Companies with valid support contracts will not incur any additional charge for access to 10.7 Extended Service.
The support extension comes as a result of conversations with the Oracle Applications User Group, which had already convinced the vendor to stretch full support twice before.
"This is a big win for us," says John Stouffer, a database administrator with Solutions Beacon and the chairman of the user group's upgrade special-interest group. "This is what we've been after.

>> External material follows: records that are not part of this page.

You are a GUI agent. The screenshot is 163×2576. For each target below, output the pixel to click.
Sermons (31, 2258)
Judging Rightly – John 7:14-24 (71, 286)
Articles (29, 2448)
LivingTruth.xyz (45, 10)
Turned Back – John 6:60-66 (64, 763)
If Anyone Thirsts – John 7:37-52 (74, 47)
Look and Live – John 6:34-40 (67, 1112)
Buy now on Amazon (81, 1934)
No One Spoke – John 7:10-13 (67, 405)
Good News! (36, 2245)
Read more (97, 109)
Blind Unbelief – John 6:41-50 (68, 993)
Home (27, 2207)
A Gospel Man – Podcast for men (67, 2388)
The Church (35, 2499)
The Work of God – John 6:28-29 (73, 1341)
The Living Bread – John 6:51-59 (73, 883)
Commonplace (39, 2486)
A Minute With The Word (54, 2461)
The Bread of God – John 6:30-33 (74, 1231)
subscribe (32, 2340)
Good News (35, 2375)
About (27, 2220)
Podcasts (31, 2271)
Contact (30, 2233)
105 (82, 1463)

We were looking for clarification from Oracle as to what kind of support Oracle would offer. There were a lot of unknowns."
In November, his group queried numerous contacts at Oracle for an answer on whether Extended Support would be offered to 10.7 users, a normal practice for Oracle, he says. "We got what we were after."
Well, almost. Under Extended Support, Oracle won't provide its usual annual payroll and tax updates. But Stouffer doesn't see that as a problem. "We were hoping for patches for payroll," he says, "but there are third-party offerings for that."
Oracle has supported 10.7 for seven years, and its heir has been available for the last five. Even so, according to Oracle's own numbers, more than 3,200 of its 13,000 application customers still use the earlier edition.
Details of the 10.7 Extended Support can be found on Oracle's Web site in a one-page FAQ.